Just when you think life can’t get any crazier, it does
As I write this, I am preparing to move to Virginia in six days. Our lease is up on Saturday, and we always knew we needed to find a place to move since we don’t want to keep paying an elevated rate and having a huge auto. gas bill every month. But, we had pretty much settled on staying in Michigan until our debt was paid off.
Then, Sunday afternoon, everything changed. We were sitting in a little pizza parlor, where the service was good and the food was above average, talking about our options. Would it be this apartment or that house to rent? Then, at the end of our meal, our nice waiter presented us with our bill. We gave him our debit card, which was….declined. Gave him our credit card, which was….declined. To say it was an eye-opener is an understatement. For the first time, dh realized that something has to be done about this situation NOW. That his salary isn’t enough to feed us and put a roof over our heads, not with our debt situation. That we are going to stop going to pizza parlors and make pb&j’s at home, instead.
I called my friend, Jenn. Jenn is one of those friends I have been praying for all my life. She doesn’t think she’s that great, but she’s closer to me than most of my family is. She has no limitation on her big heart and I can’t tell you the number of times she’s driven 20 minutes to take me to the bank a mile away so I could get some money in our account before things bounced. So, this being no exception, Jenn bailed us out by giving the waiter her credit card info. over the phone. I don’t know what would’ve happened if we couldn’t have found a way to pay it. Anyway, I owe her again-bigtime.

RECORDS SHOWN:
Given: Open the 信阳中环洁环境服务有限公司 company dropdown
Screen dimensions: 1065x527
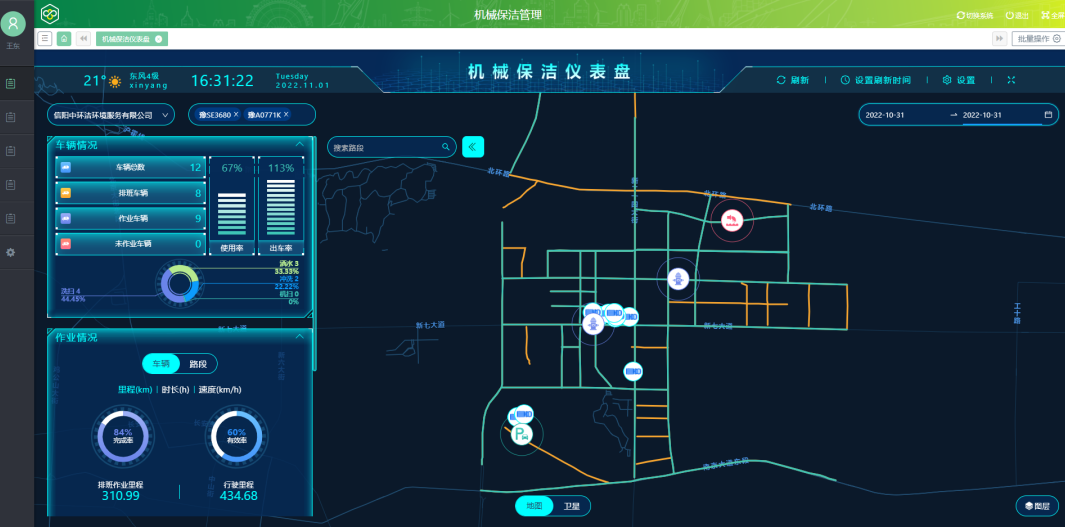Looking at the screenshot, I should click(110, 115).
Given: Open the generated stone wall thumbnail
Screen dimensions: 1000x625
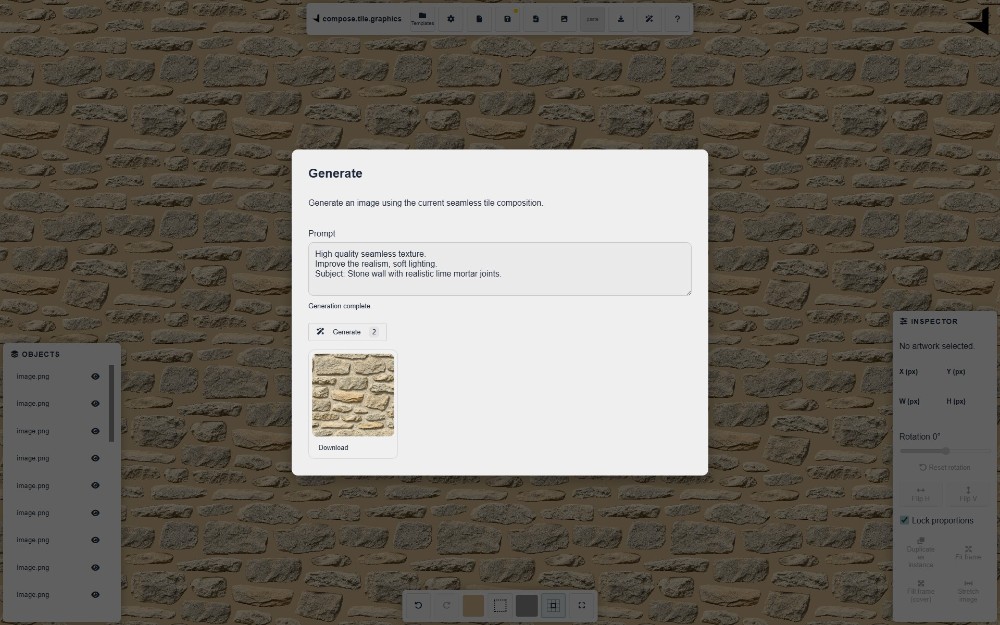Looking at the screenshot, I should [x=353, y=395].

TASKS FOR THIS EXERCISE:
A. Reproduce the blog post about moving to Virginia word for word, starting with "Then, Sunday afternoon, everything" and going on through "at home, instead.".
B. Pick up the blog post about moving to Virginia after its final sentence and keep writing it.
The material placed after the blog post about moving to Virginia stands apart from that post.

ANSWERS PROVIDED:
A.
Then, Sunday afternoon, everything changed. We were sitting in a little pizza parlor, where the service was good and the food was above average, talking about our options. Would it be this apartment or that house to rent? Then, at the end of our meal, our nice waiter presented us with our bill. We gave him our debit card, which was….declined. Gave him our credit card, which was….declined. To say it was an eye-opener is an understatement. For the first time, dh realized that something has to be done about this situation NOW. That his salary isn’t enough to feed us and put a roof over our heads, not with our debt situation. That we are going to stop going to pizza parlors and make pb&j’s at home, instead.

B.
That night I made a call to my big sister, the doctor, the responsible one, the one who decided to go to medical school at age 40 and who, at age 52, is finally able to clear off her humongeous student loan debts this year. Predictably, she said “come on down” and put my name in at her hospital to get some kind of a job with benefits. Sometimes it sucks being the baby of the family because you can never do for anyone else, it seems. I need them more than they need me, and it’s always been that way.
Plans are to fly me and lil pill to Virginia next week, and to stay with big sis and mom (who’s there until next summer) until I get a good job. Then big sis will buy a house to write off her taxes, and let me have the one she’s in currently. Then, in the meantime dh will be living with our friends or my other sis to save up some money and keep our benefits. Hopefully he will be moved down there no later than Dec. 1st, so everything is moving rapidly at this point.
To top it off, we have a marriage conference to go to this weekend and can’t get out of it, so I literally have 2.5 days to pack our house up for storing everything for who knows how long. Exciting, eh?
As always, I love the possibilities of change and really embrace whatever is coming. It just doesn’t scare me or bother me. I don’t think I’m brave or strong, it’s just my personality. I hope I will be able to ship the ‘puter down there so I can keep in touch with my Shamrocks, and my friends and my pookie, too.
I won’t log on again unless something changes, before I get to VA.
Ciao!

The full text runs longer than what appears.